Görüşmekte olduğumuz kanunun en temel karakteri,
çeşitli nedenlerle borçlarını ödeyemeyen,
karşılıksız çek suçu sebebiyle cezaya mahkûm olan
vatandaşlarımıza tanınan geçici bir imkândır. Bu
imkân, özgürlüklerinden yoksun kalan kişilerde yeni umutlar, yeni kararlar
ve yeni atılımlar yaratabilecektir. Bu, piyasanın âdeta gizli
bir eli gibi yeni canlanmalara yol açabilecektir. Toplumda meydana gelebilecek
pozitif psikoloji yeni bir enerji üretecektir. Önemli bir kanunu
düzenlediğimizi, alacaklıyla borçlunun menfaatlerini bir dengeye
oturttuğumuzu söyleyebiliriz.
Görüşmekte olduğumuz yasanın birinci maddesindeki
kanunun amacını kısaca belirtmek istiyorum: Bu kanun
tasarısında yapılan düzenlemelerle, Türk Ticaret Kanununun
Cenevre Yeknesak Kurallarını esas alan çekle ilgili hükümlerinde
herhangi bir değişiklik yapılmamasına özen
gösterilmiştir. Ancak, çek bir peşin ödeme aracı olmasına
rağmen Türk Ticaret Kanununda ileri tarihli çek düzenlemesine imkân
tanınmıştır. Bu nedenle, Türk Ticaret Kanunu
dışında ayrı bir kanunla çek defterlerinin içeriklerine,
çek düzenlemesine, kullanımına, çek hamillerinin korunmalarına
ilişkin düzenleme yapılmasına gerek duyulmuştur. Bu
itibarla, çekin karşılıksız çıkması ve çek
hesabı açılmasından çekin
karşılığının tahsiline kadarki süreçle ilgili
olarak belirlenen yükümlülüklere aykırılık hâllerinde ilgililer
hakkında uygulanabilecek ceza hukuku yaptırımlarını belirlemek
amacıyla özel kanuni düzenleme yapılması zarureti ortaya
çıkmıştır. Ayrıca, yapılan bu düzenlemelerle
kayıt dışı ekonominin denetim altına
alınması önlemlerine katkıda bulunulması
amaçlanmaktadır.
Maddenin birinci ve ikinci fıkralarında, yeni çek
defterlerinin bastırılıp dağıtılmasına, eski
çek defterlerinin toplatılmasına ilişkin usul ve esaslar
belirlenmiştir. Bankalarca, Türkiye Cumhuriyet Merkez Bankasınca bu
kanunun yayımını izleyen bir ay içinde 2nci madde hükmünce
çıkarılıp yayımlanacak tebliğde belirlenen esaslara
uygun olarak yeni çek defterleri bastırılacaktır.

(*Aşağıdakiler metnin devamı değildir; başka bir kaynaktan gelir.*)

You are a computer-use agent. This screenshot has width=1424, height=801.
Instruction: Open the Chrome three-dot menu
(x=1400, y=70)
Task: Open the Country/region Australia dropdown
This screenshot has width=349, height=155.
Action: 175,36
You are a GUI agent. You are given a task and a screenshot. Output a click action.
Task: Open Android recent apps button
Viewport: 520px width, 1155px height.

Bankaların öngörülen tarihe kadar müşterilerine yeni çek defterleri
vermesi ve ellerindeki eski çek defterlerini imha etmesi öngörülmüştür.
Beşinci fıkra hükmüyle, 3167 sayılı Kanun
hükümlerine istinaden karşılıksız çek keşidesi
suçundan dolayı açılmış olan davalarla ilgili olarak yeni
kanunun bir bütün olarak evvela milletimiz için, sonra ticari
hayatımız için, daha sonra borçlular için ve alacaklılar için
hayırlı olmasını diliyor, hepinize saygılar sunuyorum.

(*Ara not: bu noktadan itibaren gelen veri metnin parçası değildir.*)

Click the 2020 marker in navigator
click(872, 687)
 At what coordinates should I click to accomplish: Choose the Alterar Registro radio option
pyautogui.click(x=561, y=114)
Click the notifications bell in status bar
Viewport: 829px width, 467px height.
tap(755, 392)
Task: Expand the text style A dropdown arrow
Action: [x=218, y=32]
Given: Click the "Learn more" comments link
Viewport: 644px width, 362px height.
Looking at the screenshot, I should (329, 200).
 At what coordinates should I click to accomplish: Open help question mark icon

(AK PARTİ sıralarından alkışlar)
BAŞKAN Teşekkür ediyoruz Sayın
Helvacıoğlu.
Soru-cevap yok, önerge yok.
9uncu maddeyi oylarınıza sunuyorum: Kabul edenler... Kabul etmeyenler... 9uncu
madde kabul edilmiştir.
Geçici madde 1i okutuyorum:
Geçiş hükümleri
GEÇİCİ MADDE 1- (1) Bankalar, Türkiye Cumhuriyet Merkez
Bankasınca bu Kanunun yürürlüğe girdiği tarihten itibaren bir ay
içinde, 2 nci maddeye göre yayımlanacak tebliğde belirlenen esaslara
uygun olarak yeni çek defterleri bastırırlar.
(2) Bankalar, 1/7/2010 tarihine kadar müşterilerine yeni çek
defterlerini verir ve ellerindeki eski çek defterlerini imha ederler.

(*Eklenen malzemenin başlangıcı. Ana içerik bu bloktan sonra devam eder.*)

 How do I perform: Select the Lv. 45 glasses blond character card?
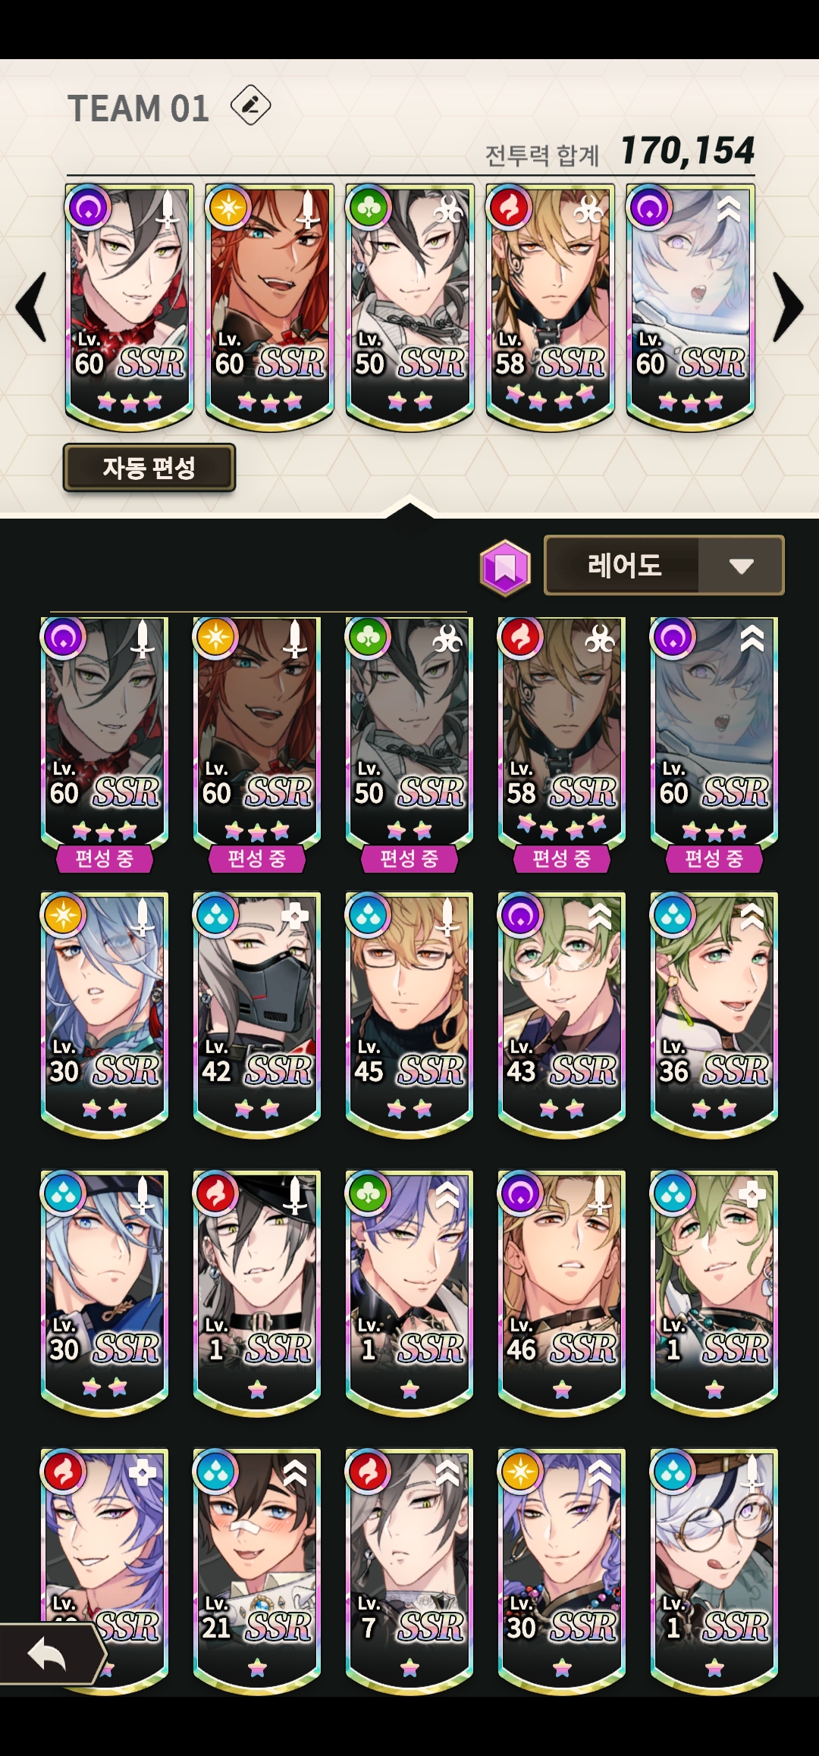pyautogui.click(x=410, y=1014)
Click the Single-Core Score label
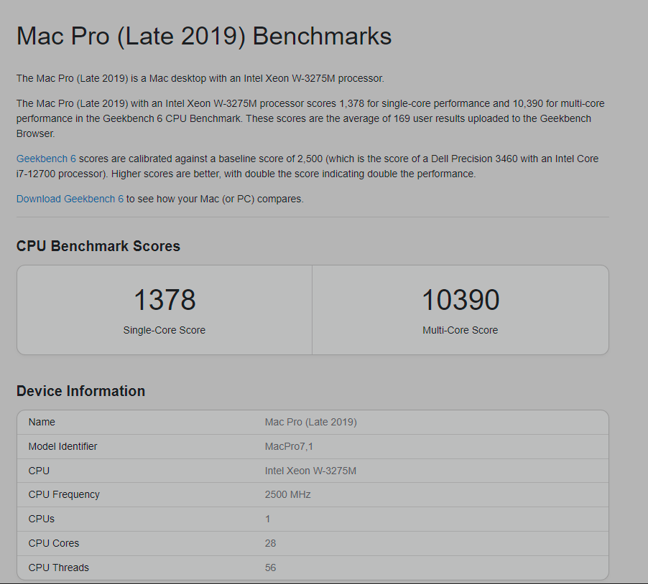 click(165, 330)
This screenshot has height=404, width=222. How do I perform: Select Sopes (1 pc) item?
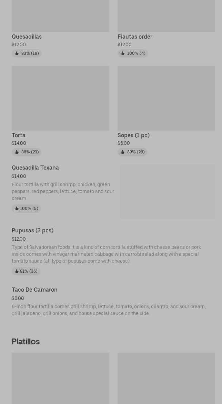coord(133,135)
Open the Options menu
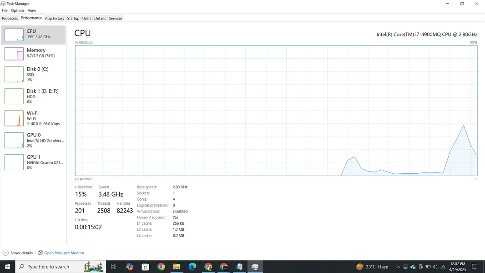485x273 pixels. click(x=18, y=10)
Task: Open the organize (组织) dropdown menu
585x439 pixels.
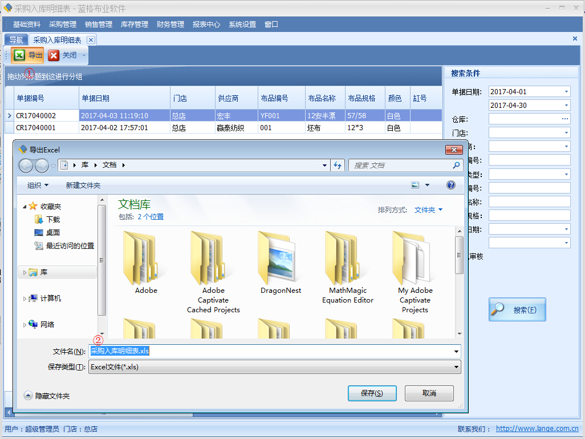Action: [x=38, y=186]
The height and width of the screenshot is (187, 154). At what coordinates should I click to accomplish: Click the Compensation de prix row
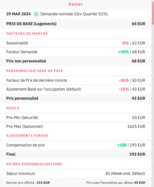(x=76, y=145)
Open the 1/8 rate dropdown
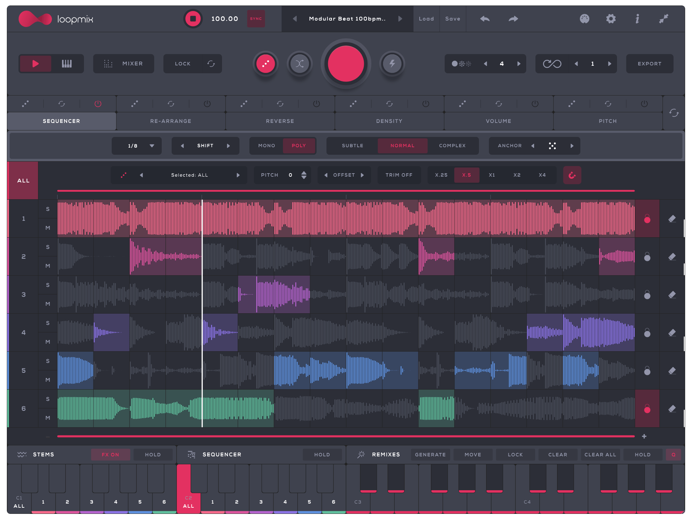This screenshot has height=519, width=692. pos(136,146)
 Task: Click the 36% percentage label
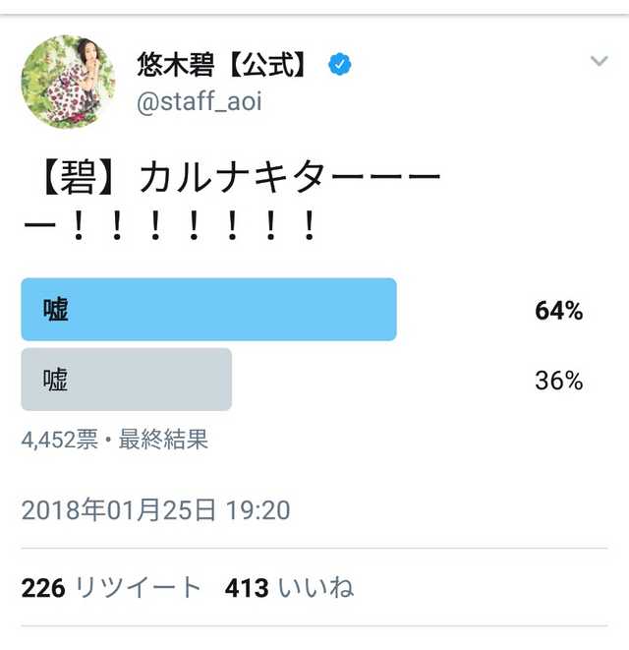pos(558,381)
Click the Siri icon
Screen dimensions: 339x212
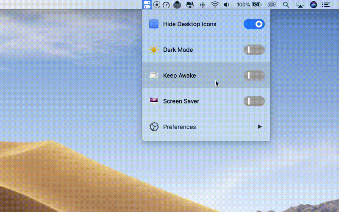tap(314, 5)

(3) Bu Kanunun yürürlüğe girdiği tarihten önce
düzenlenmiş çeklerle ilgili olarak, 3167 sayılı Kanun
hükümlerinin uygulanmasına devam olunur. 26/9/2004 tarihli ve 5237
sayılı Türk Ceza Kanununun 7 nci maddesi hükmü saklıdır.
(4) Bu Kanunun yürürlüğe girdiği tarihe kadar 3167
sayılı Kanun hükümlerine istinaden karşılıksız
çek keşidesi suçundan dolayı açılmış olan davalar
bakımından asliye ceza mahkemesinin görevi devam eder.
(5) 31/12/2011 tarihine kadar, üzerinde yazılı düzenleme
tarihinden önce çekin ödenmek için muhatap bankaya ibrazı geçersizdir.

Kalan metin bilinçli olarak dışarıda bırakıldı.